The dialogues from the characters should not sound like a normal/ideal communication. That’s where your creativity comes in picture. If you are putting a simple conversation between a couple of persons in your novel, you cannot hook your readers into your story no matter how strong plot line you have. Above all, you have to make the dialogue writing as animated as possible. Thus your audience can get immersed in your writing groove. It doesn’t need to be a clean verbatim always.

#4 Use Double meaning narratives in your dialogue

Dialogue writing must not always stem out as an authentic conversation. Readers should be flummoxed in comprehending the real intention of spoken characters and that adds suspense and curiosity on the readers as the character must have different or double meaning to what they communicating with other characters in the story.

dialogues

#5 Observe people around you:

If you are caught in writer’s block, just take a stroll in busy street. Simply listen to the people walking round the streets. Observe them and see how two persons communicating each other, it can be happy tone, argumentative, silent conversation or a romantic one. You can get a hell lot of ideas from the common people around you- the way they talk, the jargon they use, their speaking dialects etc. Remember I’m not saying to eavesdrop them. Simply put your ears wide open while walking around the busy streets and comprehend your surroundings. Sounds good, huh?

#6 Entice your readers by hard hitting one liners

Hard hitting one liner works as best if you are not good in dialogue writing. You have often seen in story books, characters use one liner dialogues and it can set the novel to drive ahead and the potential reader gets glued to your book.

#7 Never exaggerate dialogue writing

Don’t exaggarate too much dialogues without coveying the essence of the plot. The readers might loose interest and turn off your story. It’s always wise to use optimum dialogue making the readers curious on the subsequent scenes. Dialogue can be written in the very beginning of the story and don’t start with cliched dialogues.

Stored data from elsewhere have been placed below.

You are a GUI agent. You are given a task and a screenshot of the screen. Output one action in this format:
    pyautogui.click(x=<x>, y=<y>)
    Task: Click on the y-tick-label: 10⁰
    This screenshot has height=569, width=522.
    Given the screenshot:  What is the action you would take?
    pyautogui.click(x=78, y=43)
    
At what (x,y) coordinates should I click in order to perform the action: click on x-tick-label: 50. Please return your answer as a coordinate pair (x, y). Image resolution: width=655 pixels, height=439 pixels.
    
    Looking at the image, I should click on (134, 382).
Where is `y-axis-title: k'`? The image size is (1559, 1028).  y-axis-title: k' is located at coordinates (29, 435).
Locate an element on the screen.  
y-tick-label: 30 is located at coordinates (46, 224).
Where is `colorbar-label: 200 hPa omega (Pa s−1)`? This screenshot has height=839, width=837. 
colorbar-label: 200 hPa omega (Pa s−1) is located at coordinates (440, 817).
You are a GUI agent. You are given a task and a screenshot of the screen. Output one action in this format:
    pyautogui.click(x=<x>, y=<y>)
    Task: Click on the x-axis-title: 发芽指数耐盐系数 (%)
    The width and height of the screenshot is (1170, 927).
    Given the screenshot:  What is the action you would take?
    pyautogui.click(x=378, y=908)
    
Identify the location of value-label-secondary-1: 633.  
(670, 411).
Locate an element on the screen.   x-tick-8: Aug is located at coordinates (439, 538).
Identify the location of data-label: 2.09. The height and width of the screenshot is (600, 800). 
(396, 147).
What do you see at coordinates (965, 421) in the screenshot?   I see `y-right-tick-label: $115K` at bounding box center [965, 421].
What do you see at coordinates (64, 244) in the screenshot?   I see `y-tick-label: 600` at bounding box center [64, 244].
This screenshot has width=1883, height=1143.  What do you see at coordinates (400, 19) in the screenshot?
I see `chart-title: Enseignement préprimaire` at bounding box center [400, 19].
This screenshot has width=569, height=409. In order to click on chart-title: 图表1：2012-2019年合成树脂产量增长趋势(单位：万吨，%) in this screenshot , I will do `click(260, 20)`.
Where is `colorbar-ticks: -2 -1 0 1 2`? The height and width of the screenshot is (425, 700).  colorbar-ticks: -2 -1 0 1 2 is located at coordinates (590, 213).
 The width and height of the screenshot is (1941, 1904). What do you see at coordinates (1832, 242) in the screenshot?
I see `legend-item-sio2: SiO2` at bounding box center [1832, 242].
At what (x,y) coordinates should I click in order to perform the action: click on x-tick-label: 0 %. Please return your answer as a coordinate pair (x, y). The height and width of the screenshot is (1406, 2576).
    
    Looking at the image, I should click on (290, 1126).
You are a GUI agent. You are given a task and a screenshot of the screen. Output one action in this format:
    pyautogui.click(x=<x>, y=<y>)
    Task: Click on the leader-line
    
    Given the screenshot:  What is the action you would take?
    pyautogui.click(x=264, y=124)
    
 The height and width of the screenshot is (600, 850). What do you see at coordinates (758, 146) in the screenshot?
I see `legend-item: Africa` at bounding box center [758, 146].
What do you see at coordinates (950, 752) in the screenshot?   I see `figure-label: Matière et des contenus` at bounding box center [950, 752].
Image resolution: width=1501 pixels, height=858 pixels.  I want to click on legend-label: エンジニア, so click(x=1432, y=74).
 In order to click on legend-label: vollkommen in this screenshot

#8 Punctuation skills necessary

punctuation

Writing dialogues requires strong command over punctuation skills for your readers to understand. If you mess with commas, periods, exclamations – your readers might shun your story.

Conclusion

It is not always imperative to have full of dialogues in your book to make the book enticing for the readers. However if you do use dialogues, you must follow the above mentioned tips to have enticing conversations between the characters of your story.

This Post Has 3 Comments

  1. Ash

    Listening to people is such a good tip for dialogue!

  2. Laura

    Dialogue is a make or break element that I use to judge a piece of writing. In terms of writing it, I definitely love acting it out in my head to get the voice and tone right.

    1. Jamie

      That’s a great way to write dialogue. Thank you for stopping by Laura.